The election of Donald Trump also makes sense if we think of how it might also represent the endpoint of a crisis sequence. That sequence began with the campaign and election of Barack Obama and his advocacy of the New New Deal, which challenged the free market fundamentalism of the post–Civil Rights era. That vision inspired voters and politicians alike to defect to Mr. Obama’s insurgent campaign and vault him past Hillary Clinton and John McCain to the presidency. The neoliberal establishment refused to roll over. Clinton Democrats infiltrated the Obama transition team and administration from the inside, while congressional Republicans, with the initial support of the Tea Party, stonewalled the president’s legislative agenda and defeated him in the 2010 midterm elections. Not even halfway through his administration, then, Mr. Obama had bowed to the establishment and traded the New New Deal in for a tax-cutting neoliberal agenda. But the reabsorption of the president’s self-styled insurgency did not ultimately save the establishment, for the reabsorption strategy backfired badly, fueling infighting across the political spectrum. On the left, Barack Obama’s neoliberal turn meant that economic and racial inequality festered, touching off successive insurgencies from Occupy Wall Street to Black Lives Matter and the Bernie Sanders campaign. On the right, the Tea Party shut down the government in 2013 and inspired a rebellion of disgruntled factions within the Republican Party from “birthers,” evangelicals, and libertarians, ensuring that no two candidates could unite with sufficient strength to defeat Donald Trump in the 2016 Republican primaries. With the party system in crisis, Mr. Trump was able to capture the Republican nomination and defeat a weakened Democratic Party. In the Rust Belt in particular, those who had voted for Barack Obama’s New New Deal in 2008 defected in the thousands: white union members voted for Donald Trump’s economic nationalist agenda, while black voters in city centers stayed home on Election Day.
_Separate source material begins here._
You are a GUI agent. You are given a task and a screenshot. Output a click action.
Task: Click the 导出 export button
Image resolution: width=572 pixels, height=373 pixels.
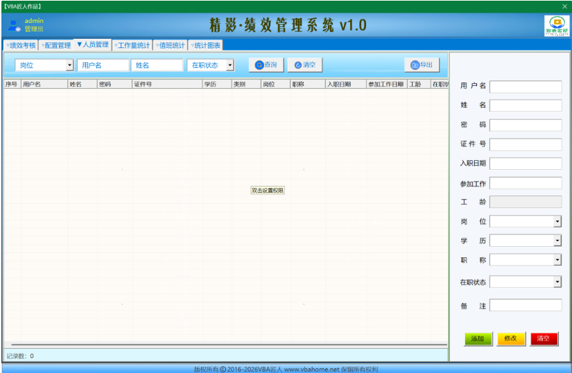[x=422, y=65]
In both instances, we see a pattern of unexpected challenge, defection, failed reabsorption, and crisis. Each step in the sequence is a necessary condition for the next. An unanticipated challenge to the status quo is necessary to prompt a defection. Otherwise politics-as-usual would be sufficient to maintain party loyalty. Defection is necessary to prompt reabsorption—absent a defection, the political establishment would not need to reabsorb anyone. Finally, the failure to reabsorb is a necessary condition for the last event in the sequence, which is a crisis of hegemony, because a party that reabsorbs the power that was slipping from its grasp by definition regains the people’s consent to govern.9

NOTES

1. Widmer 2005, 145–46.

2. Widmer 2005, 146–47.

3. Greene 2007.

4. Penn 2007.

5. For a review of the research on realignments, see de Leon (2014). For an exception, see Carmines and Stimson (1990), who argue that after a long hiatus in which racial inequality was forced off the public policy radar, political elites like presidents John F. Kennedy and Lyndon B. Johnson, together with the civil rights movement, moved race to the center of party politics in the 1960s.

6. See Ayers (2005).

7. For a review of the research on populism and the Far Right, see Jansen (2011); and Veugelers (1999).

8. Slez and Martin 2007.

9. According to Jim Mahoney, a reactive sequence must have two features. First, in order to avoid the problem of infinite historical regress, the reactive sequence must begin with a contingent event, a breakpoint that could not have been anticipated or predicted. Second, the sequence must have inherent sequentiality. There are three dimensions to inherent sequentiality: events in the sequence are necessary or sufficient conditions for subsequent events; each intermediary event represents a causal mechanism that links an initial breakpoint with a final outcome; and there is a clear temporal ordering among events in a sequence (Mahoney 2000, 527, 530–31).